WEST AFRICA REVIEW

ISSN: 1525-4488

West Africa Review

Editorial

Olúfëmi Táíwò

Oftentimes, delays are terrible things. They can be even more so for an online journal like ours that endeavours to shorten the turnaround time for interventions in critical issues affecting the constituency that we serve. What is more, when such interventions concern current events, such delays can be more than a mere inconvenience. While we do not wish to justify the long hiatus between the last issue of this journal and this one, we are pleased to note that the interventions published in this issue remain topical and, we daresay, probably correct in their analyses. This makes a big difference for all journals that wish to accommodate analyses of current events without becoming a magazine in the process. Needless to say, our readers remain the ultimate judges.

The current issue contains a preponderance of contributions on or about Nigeria. This is a pure accident but not one that is unwelcome, given the importance of the country in the subcontinent and the vibrancy of its intellectual culture. In the first contribution, Olúfëmi Táíwò looks at the issue of the role of intellectuals in Nigerian politics and public policy making. He argues that at the present time the best option is for Nigerian intellectuals to disavow any direct role in politics and public policy making, given the dismal, often pernicious, consequences of their current involvement not only for politics and public policy making but, more importantly, for their vocation.

There are two contributions on the April 2003 Nigerian general elections. The elections marked a rare occasion in the history of the country’s chequered history when there has been a peaceful transition from one civilian elected regime to another. The last time the country tried in 1983, the military ended the tenure of the succeeding regime after only three months in office. Thus, it is to be expected that the elections would rivet scholars’ attention. We offer here two analyses by two eminent Nigerian intellectuals. Chief T. A. Akinyele lauds the elections as a watershed in the country’s history; one that explodes a few myths that have hitherto dominated thinking about Nigerian politics among both intellectuals and ordinary folk alike. In his piece, Wole Soyinka argues that the elections and their outcome are a cynical denigration of the popular will and, for that reason, a travesty.

Odia Ofeimun offers a piece on the Nigerian film industry. At the time that we accepted to publish Ofeimun’s piece, we were not aware that a film festival in New York was planning to recognize ‘Nollywood’, as Nigeria’s film industry is now called, and honour one of its most important pioneers: Tunde Kelani. We are happy to join the small number of scholarly publications taking seriously the growing Nigerian film market and making its strengths and weaknesses known to a wider critical scholarly audience.

In their piece, Asare and Wong present a comparative analysis of the experiences of Ghana and Malaysia in the movement towards development. They give us some explanation for the divergent paths that the two countries have taken towards development that have seen Malaysia become an economic powerhouse and Ghana, with a comparable if not better take-off conditions at independence, remaining in the ranks of poor countries.

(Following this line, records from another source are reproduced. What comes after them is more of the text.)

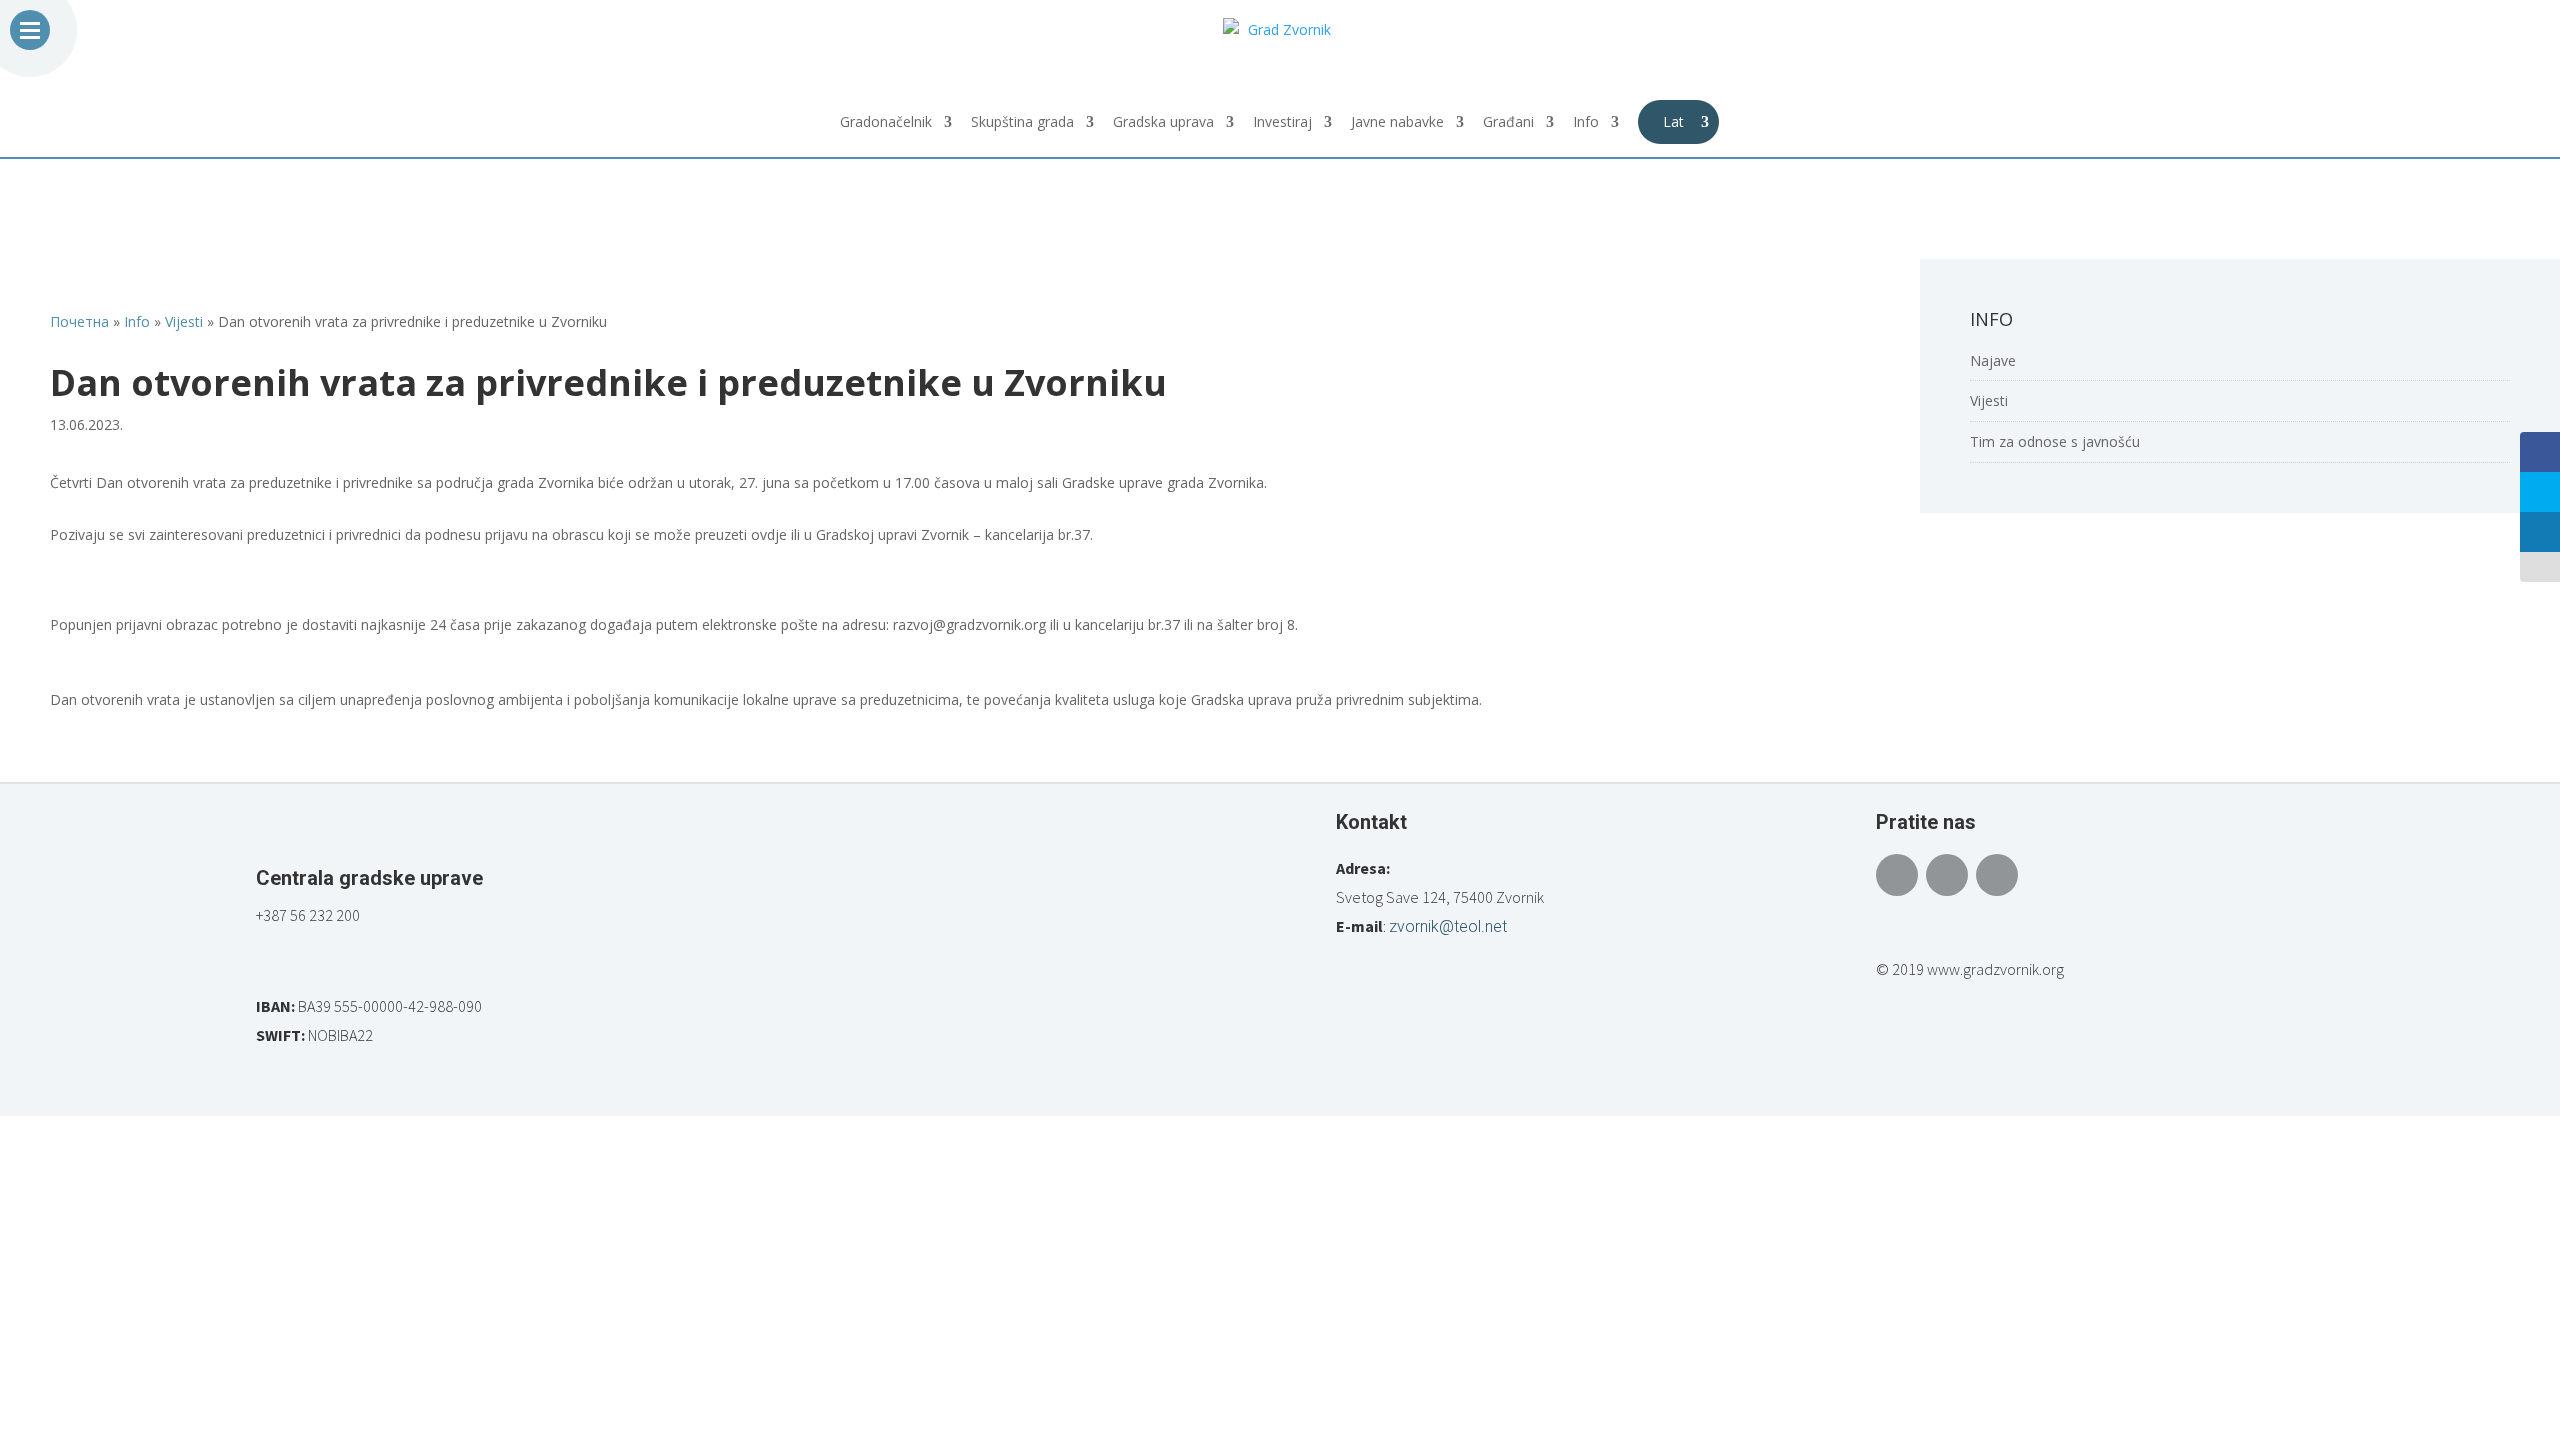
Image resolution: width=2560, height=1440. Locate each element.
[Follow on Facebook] (1897, 875)
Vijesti (1989, 400)
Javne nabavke (1397, 123)
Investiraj (1282, 123)
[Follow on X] (1947, 875)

Ayo Keheinde’s essay examines how postcolonial writers have appropriated and reconstituted the English language in their texts through some linguistic processes which include loan words, loan coinages, loan blends, pidginization, code switching and the like.

In his piece on Côte d'Ivoire, Siendou Konate examines Ivorian identity and how the political deployment of the concept of ‘Ivoirité’ led to violence in the country. And a contribution on aesthetics by T. K. Biaya rounds off the substantive articles in this issue.

In another excerpt from the archives we present a piece from Dr. James Africanus Beale Horton regarding the Republic of Liberia. Given the recent history of Liberia, Horton’s prognostication does offer some food for thought in its uncanniness even though it was written 130 years ago.